Gene discovery may block GM ‘contamination’ worries

By Nathan Gray

- Last updated on GMT

Gene discovery may block GM ‘contamination’ worries

Related tags Pollination Genetically modified food

A newly identified gene could block genetically modified crops from cross-contaminating conventional crops, say researchers.

Genetically modified (GM) crops have long drawn fire from opponents worried about potential contamination of conventional crops and other plants. Now, researchers writing in BMC Biology ​suggest that a newly discovered plant gene could help food producers reduce the risk of GM contamination - and quell arguments against the use of transgenic food crops.

Led by Sherif Sherif from the University of Guelph, the research is believed to be the first-ever study to identify a gene involved in altering fruit trees that normally cross-pollinate - needing one plant to fertilize another - into self-pollinators.

According to Sherif, the gene responsible for turning the fruit trees in to self-pollinators could one day be used in GM crops to prevent their pollen from reaching other plants.

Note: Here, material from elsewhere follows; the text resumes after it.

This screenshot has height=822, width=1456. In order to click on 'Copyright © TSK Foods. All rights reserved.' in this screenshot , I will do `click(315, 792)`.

Senior author, Professor Jay Subramanian revealed that the team identified a gene for a protein that naturally allows a small handful of plants to self-pollinate and make fruit before the flower opens.

Most plants develop open flowers to attract pollinators, but it takes energy to make flowers as well as nectar and pollen. Plants with closed flowers - knoan as cleistogamous - might have developed in environments lacking pollinators or under adverse conditions, said Subramanian.

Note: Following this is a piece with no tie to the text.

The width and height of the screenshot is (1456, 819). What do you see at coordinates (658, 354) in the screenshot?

"This is the first time we know of that someone has shown that, using molecular tools, you can induce cleistogamy in plants,"​ he commented.

Aroma compounds

Besides aiding crop farmers and food producers, the gene discovery may also be of benefit to ingredients firms looking to isolate aroma compounds from flowers.

Indeed, the team suggested that food ingredients firms and perfume-makers could utilise the gene to allow growers to collect more aromatic compounds from flowers while they are closed.

"That's when volatile compounds are peaking,"​ said Subramanian. "When the flower opens, you lose almost 80% of those volatiles."